Personagem lateral é suporte essencial para Órfãos do Eldorado, novo romance de Milton Hatoum
Milton Hatoum, autor de “Órfãos do Eldorado”
01/03/2008

Stelios da Cunha Apóstolo não é o personagem mais importante de Órfãos do Eldorado (Companhia das Letras), o novo romance do amazonense Milton Hatoum. A voz aturdida de Arminto Cordovil, um sonhador de espírito desordenado, que vive preso a paixões atrozes, obsessões doentias e lendas amazônicas, domina o livro de Hatoum. Mesmo em sua posição lateral, Estiliano, como o protagonista o chama, é a suporte do livro, que sem ele, provavelmente, desabaria. Ele é a consciência — desagradável e dolorosa — de Arminto. Sua presença desmascara suas ilusões e fere de morto os mitos a que se agarra para viver.

Sempre apreciei os personagens marginais, que parecem inventados só para sustentar a trama e abrir caminho para a performance dos heróis. A figura plácida de Estiliano confirma esse gosto. É um personagem de idéias e de palavras, não de ação. Quando entra em cena, fala, em vez de agir. Como homem, é uma figura silenciosa e triste. Arminto recorda a primeira vez em que o viu, metido em um paletó branco, calça de suspensórios e sapatos velhos. Um sujeito que vive para se apagar e, apagado, vive para arrancar a máscara dos outros.
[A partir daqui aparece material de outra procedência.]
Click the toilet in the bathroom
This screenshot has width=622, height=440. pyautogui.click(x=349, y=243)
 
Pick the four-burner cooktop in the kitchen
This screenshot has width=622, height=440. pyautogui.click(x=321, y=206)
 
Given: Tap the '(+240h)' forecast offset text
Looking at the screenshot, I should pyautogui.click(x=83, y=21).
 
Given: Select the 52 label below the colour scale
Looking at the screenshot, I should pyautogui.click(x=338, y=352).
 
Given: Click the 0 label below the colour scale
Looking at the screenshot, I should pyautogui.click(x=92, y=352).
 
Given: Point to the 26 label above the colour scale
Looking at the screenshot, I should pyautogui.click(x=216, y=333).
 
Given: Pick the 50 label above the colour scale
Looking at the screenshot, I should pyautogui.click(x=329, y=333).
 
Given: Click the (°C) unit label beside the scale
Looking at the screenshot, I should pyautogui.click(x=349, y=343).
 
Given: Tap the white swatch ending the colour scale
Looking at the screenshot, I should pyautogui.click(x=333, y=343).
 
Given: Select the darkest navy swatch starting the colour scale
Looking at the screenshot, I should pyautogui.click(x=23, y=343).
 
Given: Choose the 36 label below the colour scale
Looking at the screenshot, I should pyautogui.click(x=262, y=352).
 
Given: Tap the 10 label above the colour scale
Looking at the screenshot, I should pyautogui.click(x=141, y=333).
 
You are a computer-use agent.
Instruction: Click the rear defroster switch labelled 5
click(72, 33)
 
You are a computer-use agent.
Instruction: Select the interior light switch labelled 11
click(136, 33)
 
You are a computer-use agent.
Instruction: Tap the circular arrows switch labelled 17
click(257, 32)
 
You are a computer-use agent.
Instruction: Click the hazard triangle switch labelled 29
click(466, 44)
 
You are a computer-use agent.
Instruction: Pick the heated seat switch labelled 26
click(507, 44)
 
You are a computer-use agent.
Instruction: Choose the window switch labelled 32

Bondade? Doação? É injusto resumir assim. Em Estiliano, o silêncio, a presença vaga, a solidão quase sacerdotal, é uma posição diante do mundo, e não dos outros. Uma posição diante de si. O advogado, que se formou no Recife e voltou para a Amazônia, é um homem sem aspirações pessoais, para quem a vida se resume àquilo que é. Que tudo o que temos, apesar de nossas frágeis lembranças do passado e temerárias ilusões a respeito do futuro, é o presente. Ou somos o que somos, ou não somos.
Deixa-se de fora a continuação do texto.